The warnings I get, if substantive, are:
UserWarning: `DataFrame.__getitem__` for empty DataFrame defaulting to pandas implementation.
To request implementation, send an email to [email protected].
UserWarning: Distributing <class 'pandas.core.frame.DataFrame'> object. This may take some time.
UserWarning: `DataFrame.to_numpy` for empty DataFrame defaulting to pandas implementation.
Is what I am doing out of scope for potential benefits?
Hi @afogarty85 thanks for posting!
In this case, it is likely the to_numpy call that is causing the slowdown. Would you be able to split that line and time the df[df.index.isin(parents)][ 'RELATED_ID'] separately from the to_numpy so we can make sure?
Thanks again for posting, it's not out of scope.
Thanks for the feedback! I split the timings, suggesting that the to_numpy() is maybe not the culprit.
t1 accounts for the main isin search operation
t2 accounts for to_numpy(), some np.concatenate and data storage, and calling the function again for recursion.
t1: 50.28409809999994
t2: 0.6318219999998291
Thanks for the update @afogarty85! We will take a deeper look.
Hi @afogarty85! I'm trying to reproduce this issue - would it be possible to share the dataset with me so I can take a closer look at what might be happening? Also do you mind sharing what version of Modin you're using?

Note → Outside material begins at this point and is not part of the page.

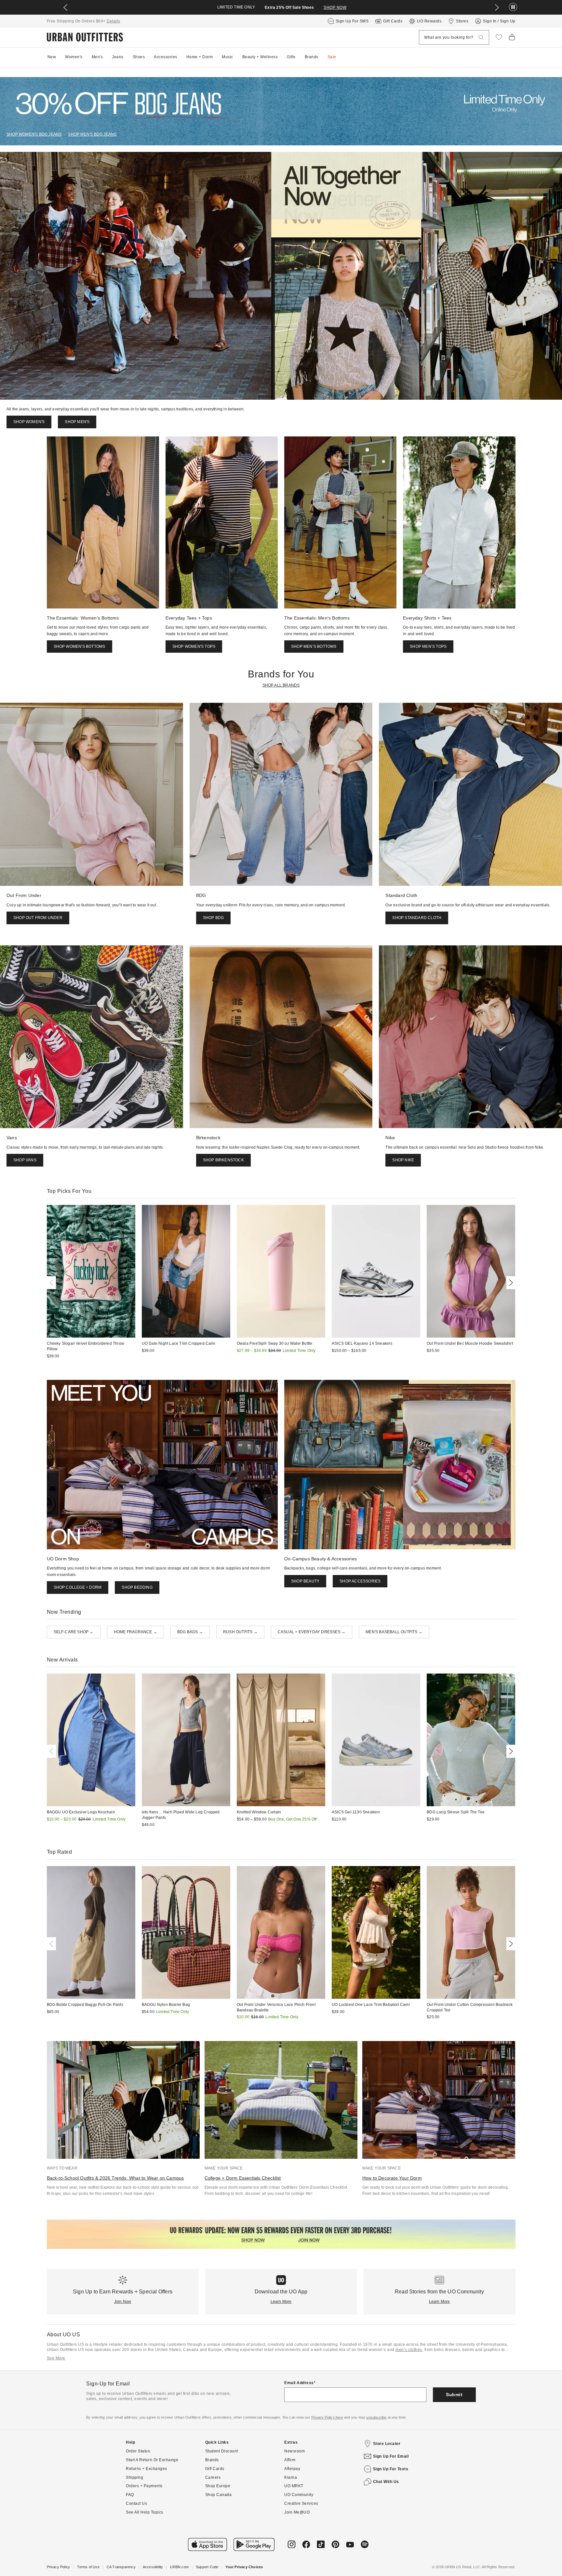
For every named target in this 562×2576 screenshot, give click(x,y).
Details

@afogarty85 we've recently merged a PR which should improve some cases with [] lookup, would you be able to run off master and try it again? As we don't have the way to reproduce the issue ourselves, it's hard to see if if https://github.com/modin-project/modin/pull/4753 actually fixes the issue without your help. Thanks in advance!
Sorry for the delay -- there is a notable improvement in the speed and computation from what I experienced last time of roughly 50s for a single iteration. Now I iterate at roughly 5s using this setup:
from distributed import Client
client = Client(n_workers=6) # or 6
import modin.pandas as pd
import numpy as np
import time
from modin.config import Engine
Engine.put("dask") # Modin will use Dask
@afogarty85 that's good to hear. is pandas still taking about 10 seconds for each iteration? Are you satisfied with Modin's performance? Even if you are satisfied with the performance, I'm interested in how long each Modin function takes. You might be better able to profile Modin's performance if you turn on benchmark mode by either setting MODIN_BENCHMARK_MODE=TRUE or running from modin.config import BenchmarkMode; BenchmarkMode.put(True) at the very beginning of the script.
@afogarty85, did you have a chance to test latest Modin?